The fuse blowing is a clue that there's something wrong.


----------



## Steve Stockham (Jan 2, 2008)

I agree with Marty, it's time to go battery!! I've fought those d*mn turnouts for years and have had to re-wire each and every one of them! /DesktopModules/NTForums/themes/mls/emoticons/crazy.gif Do yourself a BIG favor and go battery!!


----------



## toddalin (Jan 4, 2008)

Some battery people need to "get over themselves."
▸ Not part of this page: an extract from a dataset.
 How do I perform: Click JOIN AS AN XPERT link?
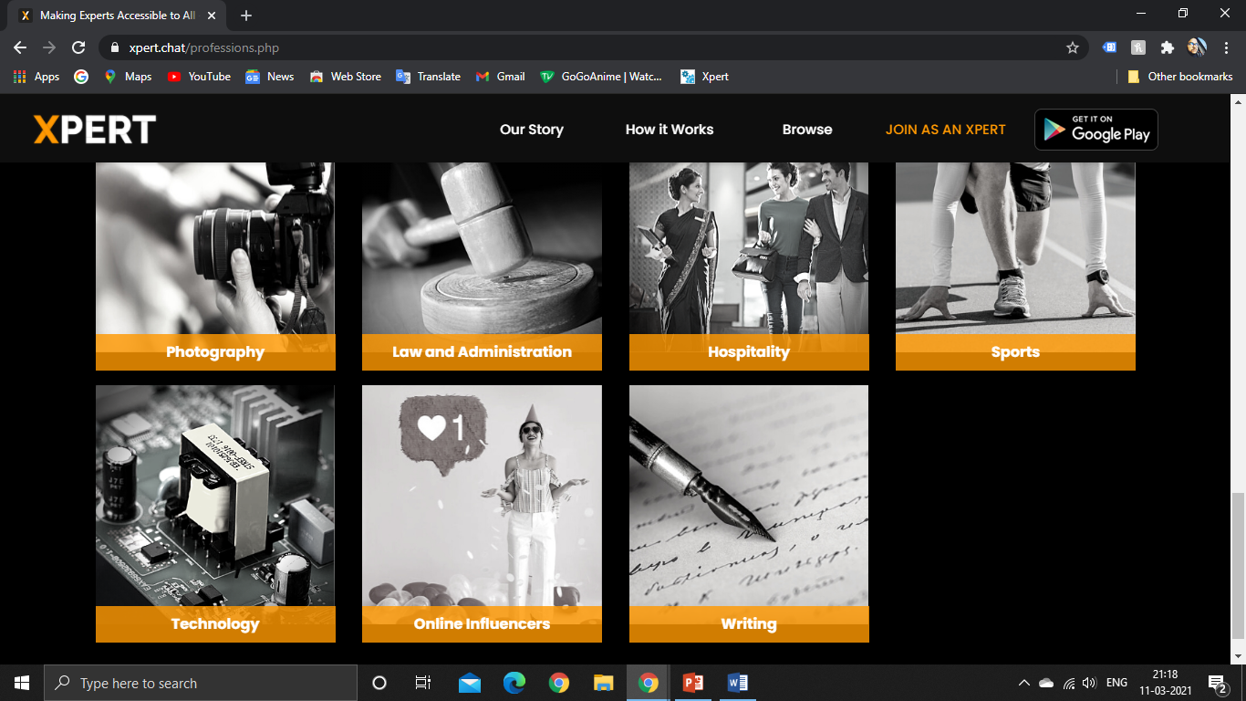click(x=945, y=130)
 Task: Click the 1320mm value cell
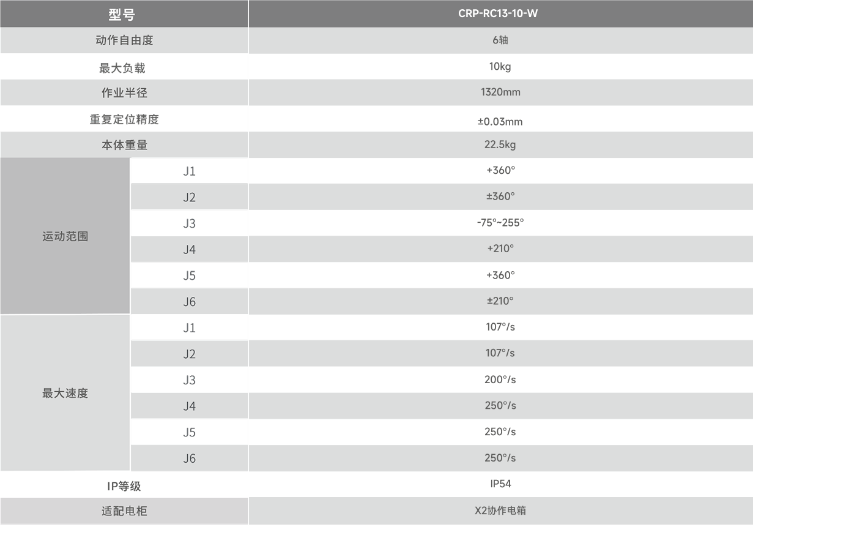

This is obviously a simple wiring or track connection error, or a short within the turnout, any of which are easy to identify and fix.  Telling him that he should have used batteries does nothing to help.  /DesktopModules/NTForums/themes/mls/emoticons/pinch.gif

I still think that there is a link between battery use and Jehova's Witnesses. /DesktopModules/NTForums/themes/mls/emoticons/tongue.gif


----------



## Torby (Jan 2, 2008)

*RE: Melted Wires & Blown Switches - HELP!*

I still think that there is a link between battery use and Jehova's Witnesses.


Little do you know









Do you have an ohm meter? It shouldn't be hard to track down. You separate something, say the wires from the track. Either there will be 0 ohms on the track or on the wires. Whichever is not zero is free of problems. Then you separate something else. Divide and conquer.


----------



## noelw (Jan 2, 2008)

*Another way and cheap way to find a short is to take off all of your rolling stock and Eng. off  of the tracks and find an old table lamp that 
has a 75 or 100 watt bulb in it.. Take a pr. of test wire jumper with alligator clips on it to each end of the lamp plug and other end to the 
rails.. (Make sure you have the lamp switch turned on.) 
Turn on your power supply to the tracks and if shorted you will get a orange glow when the power from throttle is up to full power.   When you find the short the bulb will go out and nothing get burned out from the testing.. Very safe. 
And ... Very cheap way to find a shot..  

But now you have to repair your track turnout first and then try it.   After repaired  then start taking track apart  until the light goes out.  then you found your short.     It also may have been your Eng. or a rolling stock shorting when on the tracks?. 
Hope this helps.. 

Its an old way from the past to find shorts.. We even use it to find shorts in our Group Ho layout with out burning out wires.  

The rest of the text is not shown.